Whether the slump will continue is not easily predicted. Bennie said there had been similar scenarios before over the past 30 years, where economists predicted high inflation but it had never eventuated.
"But there is certainly renewed expectation."
Inflation-proofing
Sam Dickie, New Zealand equities manager at Fisher Funds, said the market was super focused on nascent inflation.
"The market is pricing in inflation expectations for the next five years at the highest level since 2013. Five minutes ago it feels like we were in a deflationary recession and now we are pricing inflation at the highest in eight years."
He said the rise in interest rates "means our market is underperforming sharply".
Dickie said that meant Fisher Funds was looking for companies with pricing power - the ability to lift prices in line with or more than inflation, to maintain or improve their margins.
He said Xero was a good example of that.
"If you look at the last three or four years globally, they have increased their prices by around three times as much as local inflation."
Another one was Vista Group, which had CPI increases built into many of its contracts.
"It is those sort of companies we are looking for in this environment."
He said staying away from the dividend-heavy New Zealand market was also a way to protect against inflation.
Dry horrors
Genesis Energy chief executive Marc England says the electricity generators are facing a challenging energy crunch this year.

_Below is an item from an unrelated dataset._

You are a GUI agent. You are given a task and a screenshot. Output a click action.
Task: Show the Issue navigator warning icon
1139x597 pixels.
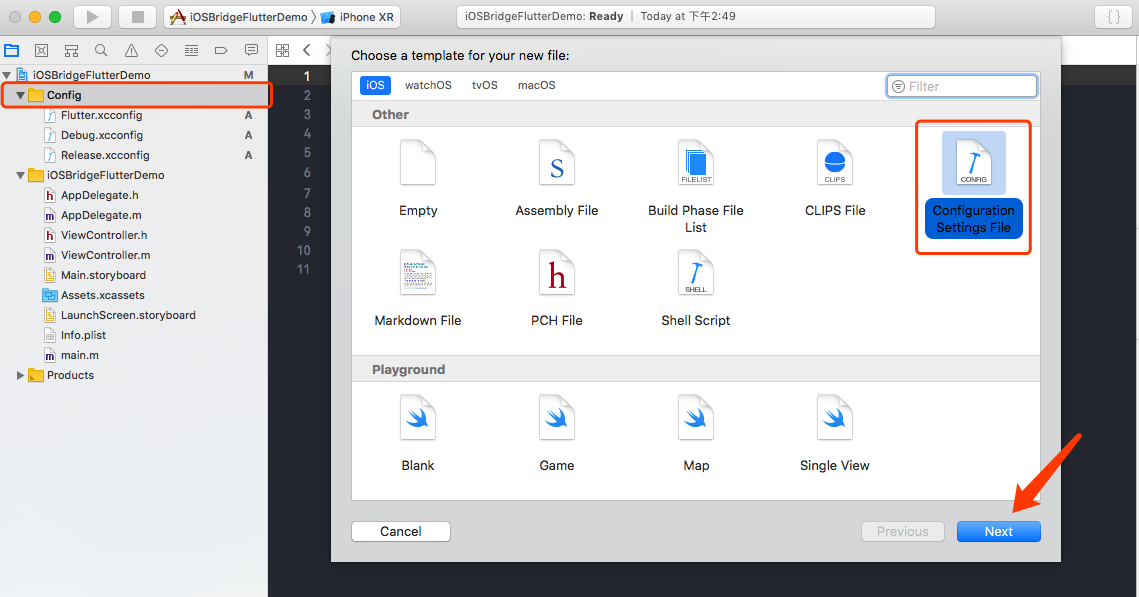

"We have got a shortage of water in the lakes; we are in the lower quartile for hydro levels this time of year based on historical averages. It is particularly dry in the South Island. We have got a declining gas infrastructure, declining production from fields across New Zealand and so we are facing into that and have high wholesale prices as a result."
But he says it is times like this where Genesis steps up with the Huntly power station to help fill the gap.
"But we are keeping a watchful eye on it. I think things are looking drier than what we would like for the sector and that brings with it a number of risks and opportunities and we will manage through them as best we can."
Huntly conundrum
Climate change means New Zealand is likely to continue having drier summers, so Huntly may have to be called on to fill the gap, but running the station goes counter to Government plans to make New Zealand carbon neutral.
Genesis is working on alternatives to the coal-fired station. Its Waipipi wind farm in south Taranaki will be up to full capacity next month and a second phase will bring a further 1,350GWh of renewable electricity to the market by 2024.
England said it was really positive that there was enough potential in New Zealand to supply more renewable power into the system.
"But we are also arguing, we will get up to about 93, 95 per cent renewable in the next few years in New Zealand but we don't really have a solution for that dry year risk and it provides that back-up.
"So we believe as probably the lowest cost, and most economically simple way to ensure a reliable stable electricity system, and enable other sectors to decarbonise with electricity, which ultimately is New Zealand's biggest opportunity in the near term. We are going to keep making that case."
In the meantime, England says Genesis has signed up to removing at least 1.2 million tonnes of annual carbon emissions over the next five years as part of its commitment to the Science Based Targets initiative (SBTi) international benchmark of limiting global warming to below 1.5C by 2025.